Foster originally learned photography by shadowing photographers who came to take photos for stories or books on the Shaker Community.4,5 These photographers included some that were on assignment for Smithsonian, National Geographic, and various European magazines.

“My first photos were published in Thomas Moser’s How to Build Shaker Furniture (Drake Publishing, Inc., 1977). I didn’t have a clue what to charge for the photos so I licensed 14 images for the book for $40.00,” said Foster. “As I recall, the author almost had to keep from laughing at the low price. But what he didn’t know is that those images were from my first two rolls of film from my first camera.”

Sunrise is Foster’s favorite time of day to photograph and it seems this herbal enthusiast can be found pursuing his passions from then until sunset. “Who has time for hobbies?” Foster said. “I am fortunate in that my work is my life. I love plants, books on plants, photographing plants, learning about plants, and the people associated with them.

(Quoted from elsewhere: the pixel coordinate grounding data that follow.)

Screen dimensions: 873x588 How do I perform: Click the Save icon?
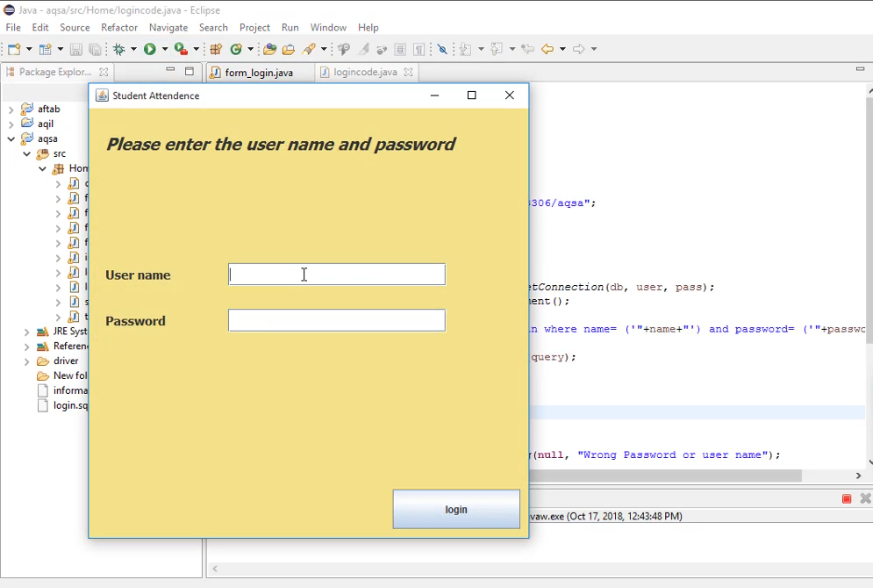click(75, 48)
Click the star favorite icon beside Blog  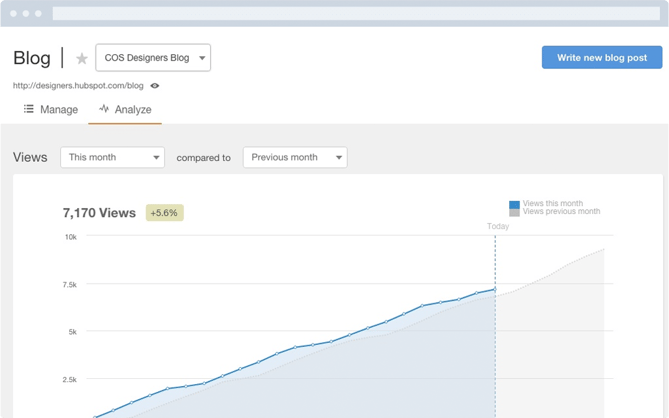(82, 59)
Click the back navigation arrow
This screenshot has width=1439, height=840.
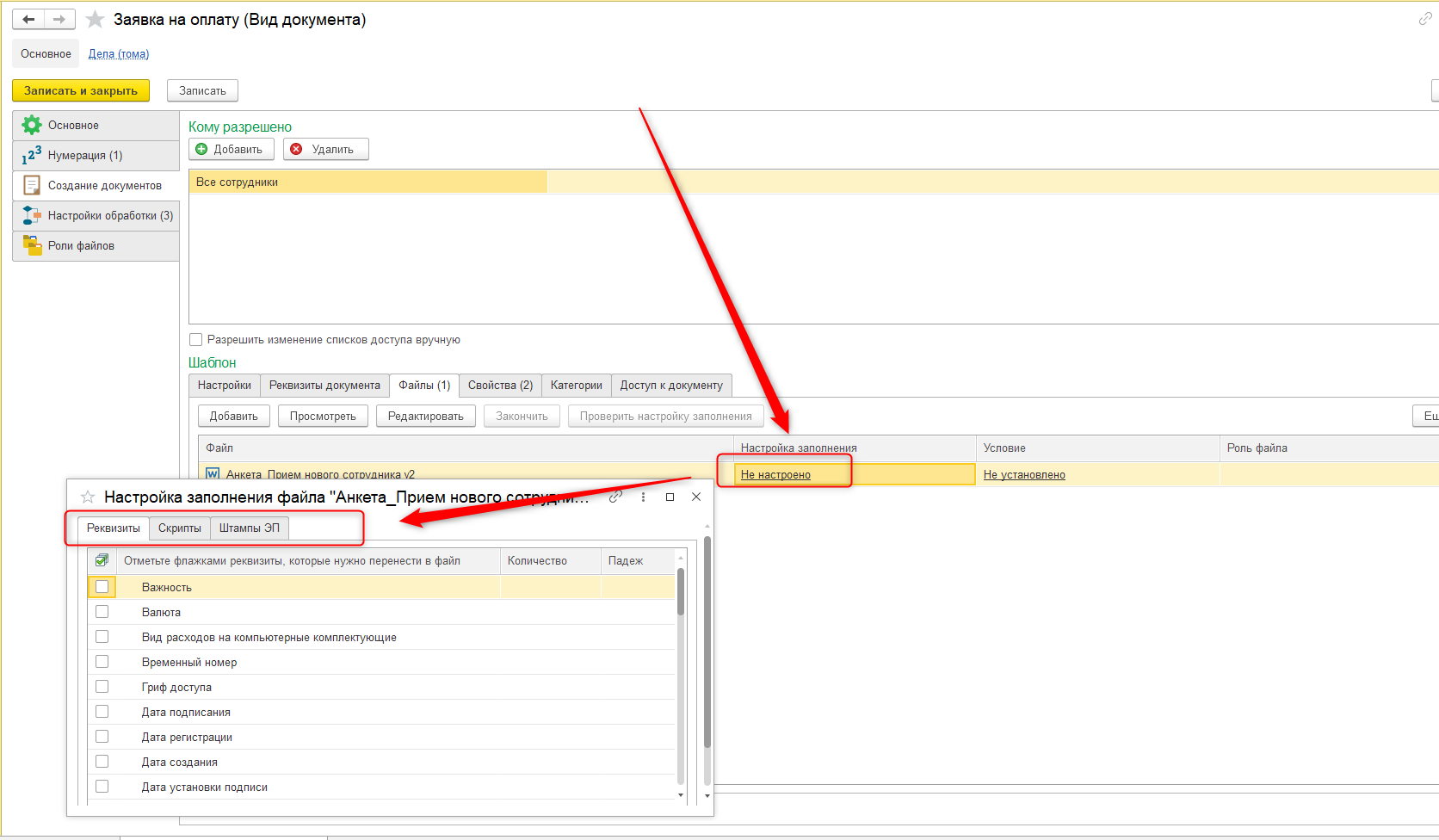click(28, 19)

It is what I eat, sleep, and drink.”

—Kelly E. Saxton

References

  1. Johnston B. Foster’s 101 Medicinal Herbs Receives Awards. HerbalGram.1999;47:20.
  2. Cavaliere C. National Geographic’s Herb Book Named a “Best of Reference.” HerbalGram. 2007;75:15.
  3. Cavaliere C. AHPA Presents 2008 Awards. HerbalGram. 2008;79:14.
  4. Kellner J. Through the Herbalist’s Lens. Herbs for Health. October 2007:50–53.
  5. McKinney L. Steven Foster, An Herbalist’s Life. Seeds of Chance Enewsletter; July 2003; 36.